A inteligência artificial (IA) está para o século XXI assim como a internet esteve para o céculo XX. A disrupção causada pela IA criará um ponto de inflexão na esconomia. O Brasil deve queimar etapas em seu processo de reindustrialização, nos mais diversos setores econômicos, destacando a utilização de IA. Os governos e empresas que souberem sair na frente no uso eficaz dessa tecnologia vão aumentar a sua competitividade.

A IA é uma tecnologia transformadora para diversos setores da sociedade, como educação, energia, saúde e sustentabilidade. Empresas nacionais enfretam desafios para incorporar a IA em seus processos e gerar valor para seus cleintes e para o país. É preciso definir e implementar estratégias de longo prazo, desenvolver tecnologias nacionais e criar soluções centradas no consumidor.
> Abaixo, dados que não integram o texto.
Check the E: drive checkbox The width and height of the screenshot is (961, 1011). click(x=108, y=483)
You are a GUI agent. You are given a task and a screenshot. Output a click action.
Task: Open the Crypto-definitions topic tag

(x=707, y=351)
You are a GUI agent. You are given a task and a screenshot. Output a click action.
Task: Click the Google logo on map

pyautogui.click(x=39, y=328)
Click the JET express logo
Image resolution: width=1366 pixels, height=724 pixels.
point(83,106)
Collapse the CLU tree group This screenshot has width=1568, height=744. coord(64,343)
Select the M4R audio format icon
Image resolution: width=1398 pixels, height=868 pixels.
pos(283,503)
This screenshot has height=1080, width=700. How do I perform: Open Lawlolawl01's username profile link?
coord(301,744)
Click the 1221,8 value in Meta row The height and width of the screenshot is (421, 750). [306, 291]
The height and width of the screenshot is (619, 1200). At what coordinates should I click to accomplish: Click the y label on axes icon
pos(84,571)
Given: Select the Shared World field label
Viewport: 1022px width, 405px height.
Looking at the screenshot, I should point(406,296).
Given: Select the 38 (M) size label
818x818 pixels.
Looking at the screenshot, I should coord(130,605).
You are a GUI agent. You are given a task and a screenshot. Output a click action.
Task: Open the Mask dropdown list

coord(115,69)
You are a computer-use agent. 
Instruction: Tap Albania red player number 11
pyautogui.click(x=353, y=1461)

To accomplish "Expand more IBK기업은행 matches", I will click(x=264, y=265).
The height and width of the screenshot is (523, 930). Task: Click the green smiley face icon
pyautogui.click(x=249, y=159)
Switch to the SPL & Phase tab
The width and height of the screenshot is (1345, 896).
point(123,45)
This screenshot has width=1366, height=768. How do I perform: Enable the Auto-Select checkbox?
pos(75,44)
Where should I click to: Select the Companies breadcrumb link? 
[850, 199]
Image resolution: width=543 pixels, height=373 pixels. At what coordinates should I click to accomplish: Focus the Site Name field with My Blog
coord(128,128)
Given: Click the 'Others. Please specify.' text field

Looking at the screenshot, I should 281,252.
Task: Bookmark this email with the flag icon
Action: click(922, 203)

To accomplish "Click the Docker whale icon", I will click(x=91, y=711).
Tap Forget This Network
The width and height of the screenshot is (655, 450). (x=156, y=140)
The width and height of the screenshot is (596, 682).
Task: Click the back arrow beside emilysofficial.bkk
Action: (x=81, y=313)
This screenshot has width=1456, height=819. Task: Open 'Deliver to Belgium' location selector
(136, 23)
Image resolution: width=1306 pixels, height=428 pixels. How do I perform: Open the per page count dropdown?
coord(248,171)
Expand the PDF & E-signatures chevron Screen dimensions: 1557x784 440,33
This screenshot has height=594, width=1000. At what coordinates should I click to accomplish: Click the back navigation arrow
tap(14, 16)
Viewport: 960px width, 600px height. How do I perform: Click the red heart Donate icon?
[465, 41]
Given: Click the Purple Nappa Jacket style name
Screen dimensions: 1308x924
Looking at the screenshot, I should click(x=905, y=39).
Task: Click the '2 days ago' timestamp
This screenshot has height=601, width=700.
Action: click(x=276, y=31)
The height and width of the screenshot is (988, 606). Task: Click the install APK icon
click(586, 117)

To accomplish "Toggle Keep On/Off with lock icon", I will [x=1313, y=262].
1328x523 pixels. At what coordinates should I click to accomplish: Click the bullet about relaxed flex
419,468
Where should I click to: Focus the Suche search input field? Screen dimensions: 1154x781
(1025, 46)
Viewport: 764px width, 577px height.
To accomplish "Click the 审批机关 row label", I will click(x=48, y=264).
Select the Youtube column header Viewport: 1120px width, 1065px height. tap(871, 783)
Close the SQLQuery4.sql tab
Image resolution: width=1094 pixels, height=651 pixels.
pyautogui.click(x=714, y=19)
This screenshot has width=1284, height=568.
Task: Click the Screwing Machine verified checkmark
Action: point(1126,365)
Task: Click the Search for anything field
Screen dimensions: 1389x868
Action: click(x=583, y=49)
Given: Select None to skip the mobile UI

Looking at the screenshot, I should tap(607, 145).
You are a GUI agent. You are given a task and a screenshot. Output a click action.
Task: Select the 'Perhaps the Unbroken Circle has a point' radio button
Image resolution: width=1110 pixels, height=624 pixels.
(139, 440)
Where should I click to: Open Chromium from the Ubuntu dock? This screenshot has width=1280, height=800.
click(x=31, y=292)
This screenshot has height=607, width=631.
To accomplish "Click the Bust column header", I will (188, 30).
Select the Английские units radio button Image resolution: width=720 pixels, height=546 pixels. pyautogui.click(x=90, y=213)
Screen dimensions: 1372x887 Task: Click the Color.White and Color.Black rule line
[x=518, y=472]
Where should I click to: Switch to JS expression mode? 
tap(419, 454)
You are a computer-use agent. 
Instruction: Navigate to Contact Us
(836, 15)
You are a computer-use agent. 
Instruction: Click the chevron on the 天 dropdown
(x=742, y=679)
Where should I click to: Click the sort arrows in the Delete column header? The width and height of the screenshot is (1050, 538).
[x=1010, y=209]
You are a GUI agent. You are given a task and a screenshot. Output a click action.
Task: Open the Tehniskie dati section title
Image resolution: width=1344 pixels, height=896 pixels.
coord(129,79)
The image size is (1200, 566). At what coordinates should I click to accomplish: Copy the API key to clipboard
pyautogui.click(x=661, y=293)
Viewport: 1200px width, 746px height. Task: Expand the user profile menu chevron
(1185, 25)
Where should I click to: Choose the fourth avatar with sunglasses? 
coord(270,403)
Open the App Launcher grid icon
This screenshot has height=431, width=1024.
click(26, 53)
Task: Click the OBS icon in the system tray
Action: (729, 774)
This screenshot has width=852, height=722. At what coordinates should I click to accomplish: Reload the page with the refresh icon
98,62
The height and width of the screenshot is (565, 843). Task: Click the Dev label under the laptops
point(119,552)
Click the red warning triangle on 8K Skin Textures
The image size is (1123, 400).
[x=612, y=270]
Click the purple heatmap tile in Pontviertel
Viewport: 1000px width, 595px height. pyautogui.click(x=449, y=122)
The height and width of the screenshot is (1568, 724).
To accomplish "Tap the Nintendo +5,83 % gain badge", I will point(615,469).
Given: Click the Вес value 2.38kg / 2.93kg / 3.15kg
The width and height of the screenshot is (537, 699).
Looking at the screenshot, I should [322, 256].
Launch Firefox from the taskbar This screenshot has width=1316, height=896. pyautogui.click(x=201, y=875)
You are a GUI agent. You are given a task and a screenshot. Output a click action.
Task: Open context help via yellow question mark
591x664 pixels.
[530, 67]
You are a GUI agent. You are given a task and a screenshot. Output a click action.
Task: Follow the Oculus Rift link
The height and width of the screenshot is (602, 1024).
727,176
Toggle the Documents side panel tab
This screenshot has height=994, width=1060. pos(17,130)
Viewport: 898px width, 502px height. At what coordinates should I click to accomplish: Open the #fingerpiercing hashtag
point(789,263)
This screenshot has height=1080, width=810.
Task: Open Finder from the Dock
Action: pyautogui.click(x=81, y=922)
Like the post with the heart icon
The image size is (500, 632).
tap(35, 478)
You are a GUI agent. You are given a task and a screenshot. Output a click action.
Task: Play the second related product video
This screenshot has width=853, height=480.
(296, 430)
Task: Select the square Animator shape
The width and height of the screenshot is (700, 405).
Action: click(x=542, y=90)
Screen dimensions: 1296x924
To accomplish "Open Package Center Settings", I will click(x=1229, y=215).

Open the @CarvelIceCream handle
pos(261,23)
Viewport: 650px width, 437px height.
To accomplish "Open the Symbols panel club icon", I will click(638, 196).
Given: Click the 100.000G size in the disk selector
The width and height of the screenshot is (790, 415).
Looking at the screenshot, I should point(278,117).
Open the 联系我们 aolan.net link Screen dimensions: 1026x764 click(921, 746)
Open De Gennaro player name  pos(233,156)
O Brasil deve proteger e aumentar os recursos técnico-científicos nas universidade e institutos de pesquisa, que são fontes de profissionais qualificados e líderes em inovação. Deve-se facilitar e incentivar a comercialização dos resultados de pesquisa por meio de startups fundadas nas universidades. Essas iniciativas podem contribuir para enfrentar a fuga de cérebros e a competição por talentos, oferecendo incentivos adequados para os pesquisadores e professores.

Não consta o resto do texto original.